Osservazioni conclusive:

  • Virginia Woolf non deve la sua fama mondiale come scrittrice unicamente al suo talento, ma anche al fatto che la sua scrittura si lega al primo movimento femminista (la si può considerare a buon diritto la madre del femminismo). Dal passo che abbiamo analizzato possiamo tirare molti elementi che ci riportano al problema del maschilismo nella nostra società, ed in particolare il fatto che: 1) il protagonista è un giovane uomo che appartiene alla ristretta cerchia di persone che possono accedere alla cultura (ricordiamo che Jacob's room è del 1922, e che le donne dovranno aspettare ancora a lungo prima di potere entrare nelle università); 2) il narratore è un estraneo rispetto al mondo di Jacob, cioè a quello del college, e narra la vicenda da un punto di vista marginale; 3) la stessa cultura, chiusa nel college maschile e fatta dagli uomini, vive di se stessa auto-generandosi (il titolo del saggio denuncia in proposito una realtà preoccupante).
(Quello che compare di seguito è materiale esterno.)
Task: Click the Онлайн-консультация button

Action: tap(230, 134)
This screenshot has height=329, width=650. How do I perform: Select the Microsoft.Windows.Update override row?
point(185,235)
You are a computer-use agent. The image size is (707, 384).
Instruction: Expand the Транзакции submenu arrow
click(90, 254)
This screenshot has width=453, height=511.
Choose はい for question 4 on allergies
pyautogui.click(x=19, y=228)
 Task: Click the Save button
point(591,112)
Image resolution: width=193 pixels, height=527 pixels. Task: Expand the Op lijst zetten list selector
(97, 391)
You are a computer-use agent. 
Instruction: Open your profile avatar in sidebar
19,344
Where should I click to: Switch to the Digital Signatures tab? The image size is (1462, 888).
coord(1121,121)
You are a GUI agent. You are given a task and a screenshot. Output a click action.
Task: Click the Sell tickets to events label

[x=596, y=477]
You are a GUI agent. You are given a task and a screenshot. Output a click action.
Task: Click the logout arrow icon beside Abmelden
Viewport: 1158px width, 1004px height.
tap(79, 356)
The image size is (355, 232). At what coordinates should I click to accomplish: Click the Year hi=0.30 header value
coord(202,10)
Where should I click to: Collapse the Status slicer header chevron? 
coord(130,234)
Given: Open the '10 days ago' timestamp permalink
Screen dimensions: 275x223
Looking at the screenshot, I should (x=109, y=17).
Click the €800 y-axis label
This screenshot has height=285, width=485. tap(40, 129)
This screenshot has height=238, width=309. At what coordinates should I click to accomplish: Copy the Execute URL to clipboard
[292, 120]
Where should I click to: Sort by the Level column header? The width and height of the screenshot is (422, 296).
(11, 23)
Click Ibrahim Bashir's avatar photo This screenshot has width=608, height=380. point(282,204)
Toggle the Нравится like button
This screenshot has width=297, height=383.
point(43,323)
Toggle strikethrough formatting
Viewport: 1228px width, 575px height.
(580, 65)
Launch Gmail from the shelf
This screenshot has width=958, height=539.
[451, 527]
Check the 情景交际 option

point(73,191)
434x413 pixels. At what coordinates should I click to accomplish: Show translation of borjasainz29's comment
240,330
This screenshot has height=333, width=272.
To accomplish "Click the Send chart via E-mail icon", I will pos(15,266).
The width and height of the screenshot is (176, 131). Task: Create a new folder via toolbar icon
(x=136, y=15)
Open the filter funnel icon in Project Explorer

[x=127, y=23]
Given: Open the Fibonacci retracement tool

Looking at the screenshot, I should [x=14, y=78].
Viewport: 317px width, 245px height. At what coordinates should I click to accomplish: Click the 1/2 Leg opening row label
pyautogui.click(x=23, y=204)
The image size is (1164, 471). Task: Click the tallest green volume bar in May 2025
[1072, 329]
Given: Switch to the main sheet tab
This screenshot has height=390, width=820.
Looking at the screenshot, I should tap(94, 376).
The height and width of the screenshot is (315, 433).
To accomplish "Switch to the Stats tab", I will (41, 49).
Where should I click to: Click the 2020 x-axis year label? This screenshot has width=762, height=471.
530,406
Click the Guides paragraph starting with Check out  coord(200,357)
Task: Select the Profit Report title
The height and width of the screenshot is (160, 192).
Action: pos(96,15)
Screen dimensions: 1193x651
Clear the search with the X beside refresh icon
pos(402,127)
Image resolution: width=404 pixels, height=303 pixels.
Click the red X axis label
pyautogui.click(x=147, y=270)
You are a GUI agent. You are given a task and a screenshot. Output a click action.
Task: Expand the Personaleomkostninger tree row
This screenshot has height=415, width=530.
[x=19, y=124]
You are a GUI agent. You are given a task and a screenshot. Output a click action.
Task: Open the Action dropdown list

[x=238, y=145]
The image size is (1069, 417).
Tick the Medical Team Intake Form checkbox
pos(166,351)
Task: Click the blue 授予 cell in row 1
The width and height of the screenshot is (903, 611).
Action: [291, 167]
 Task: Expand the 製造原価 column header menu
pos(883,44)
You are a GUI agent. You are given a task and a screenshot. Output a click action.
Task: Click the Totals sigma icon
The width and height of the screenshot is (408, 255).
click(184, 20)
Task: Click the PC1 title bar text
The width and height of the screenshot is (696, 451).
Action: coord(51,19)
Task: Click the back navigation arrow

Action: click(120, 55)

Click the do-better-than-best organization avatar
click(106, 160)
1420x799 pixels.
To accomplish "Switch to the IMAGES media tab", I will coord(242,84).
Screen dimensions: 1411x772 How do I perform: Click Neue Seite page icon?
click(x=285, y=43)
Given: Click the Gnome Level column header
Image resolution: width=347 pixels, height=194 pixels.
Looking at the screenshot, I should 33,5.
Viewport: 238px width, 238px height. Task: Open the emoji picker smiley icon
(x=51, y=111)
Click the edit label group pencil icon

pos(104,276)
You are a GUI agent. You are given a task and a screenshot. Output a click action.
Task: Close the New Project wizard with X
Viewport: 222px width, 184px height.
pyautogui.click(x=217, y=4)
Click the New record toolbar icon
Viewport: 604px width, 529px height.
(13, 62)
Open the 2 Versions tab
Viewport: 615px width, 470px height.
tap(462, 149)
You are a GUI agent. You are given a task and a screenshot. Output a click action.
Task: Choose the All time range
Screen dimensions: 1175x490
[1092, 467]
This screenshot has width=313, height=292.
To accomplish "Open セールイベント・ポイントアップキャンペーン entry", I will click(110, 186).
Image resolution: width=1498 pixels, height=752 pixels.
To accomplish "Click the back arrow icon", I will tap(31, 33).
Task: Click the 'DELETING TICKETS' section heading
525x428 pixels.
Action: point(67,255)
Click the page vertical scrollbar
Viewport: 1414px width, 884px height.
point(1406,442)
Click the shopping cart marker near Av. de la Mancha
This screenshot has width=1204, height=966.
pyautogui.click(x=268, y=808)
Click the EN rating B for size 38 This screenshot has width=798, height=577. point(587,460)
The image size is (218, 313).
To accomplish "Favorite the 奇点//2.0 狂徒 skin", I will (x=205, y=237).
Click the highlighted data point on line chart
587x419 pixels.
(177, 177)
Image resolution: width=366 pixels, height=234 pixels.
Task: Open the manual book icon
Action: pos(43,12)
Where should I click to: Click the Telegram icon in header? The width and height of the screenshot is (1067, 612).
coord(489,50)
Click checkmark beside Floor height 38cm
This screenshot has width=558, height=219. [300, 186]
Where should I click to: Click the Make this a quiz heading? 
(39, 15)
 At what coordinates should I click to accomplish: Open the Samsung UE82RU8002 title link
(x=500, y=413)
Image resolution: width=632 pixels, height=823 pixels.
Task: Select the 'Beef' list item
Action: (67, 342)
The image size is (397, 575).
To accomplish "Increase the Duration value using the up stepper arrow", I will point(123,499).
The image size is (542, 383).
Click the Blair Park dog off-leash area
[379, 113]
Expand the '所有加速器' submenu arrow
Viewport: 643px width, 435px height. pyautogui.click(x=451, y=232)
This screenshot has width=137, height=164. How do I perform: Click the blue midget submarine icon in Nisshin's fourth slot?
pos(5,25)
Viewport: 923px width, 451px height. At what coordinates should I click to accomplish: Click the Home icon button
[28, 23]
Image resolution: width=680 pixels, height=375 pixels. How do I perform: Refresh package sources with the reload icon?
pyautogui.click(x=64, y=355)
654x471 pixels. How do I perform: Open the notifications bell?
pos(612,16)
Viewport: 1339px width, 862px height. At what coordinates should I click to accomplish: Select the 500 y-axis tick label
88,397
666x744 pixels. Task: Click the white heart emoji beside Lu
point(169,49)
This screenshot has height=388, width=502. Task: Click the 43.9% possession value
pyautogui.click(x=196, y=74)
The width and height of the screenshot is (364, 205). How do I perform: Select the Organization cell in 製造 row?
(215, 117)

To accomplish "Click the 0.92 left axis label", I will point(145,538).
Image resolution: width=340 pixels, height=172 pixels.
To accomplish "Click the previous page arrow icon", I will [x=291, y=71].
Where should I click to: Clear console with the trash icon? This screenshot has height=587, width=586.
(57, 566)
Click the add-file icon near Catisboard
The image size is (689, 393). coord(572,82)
  • La particolare struttura del libro, il ruolo più dubitativo che assertivo del narratore, il fatto che il personaggio principale sia delineato più dalla sua assenza che dalla sua presenza sono elementi che si riallacciano alle inquietudini della società europea tra le due guerre, e, nel mondo degli artisti in particolare, al movimento passato alla storia col nome di modernismo. Virginia Woolf si ricollega dunque, per il suo sperimentalismo, a questo movimento sostanzialmente inglese, caratterizzato da autori quali Joyce e Eliot, ma dandogli un'impronta tutta personale a partire dalla propria femminilità: il che non significa solo trasmettere una certa dolcezza e sensibilità nella scrittura, ma anche affrontare, come scrittrice, una tradizione letteraria tipicamente maschile, e di dominio fino ad allora (quasi) completamente indiscusso.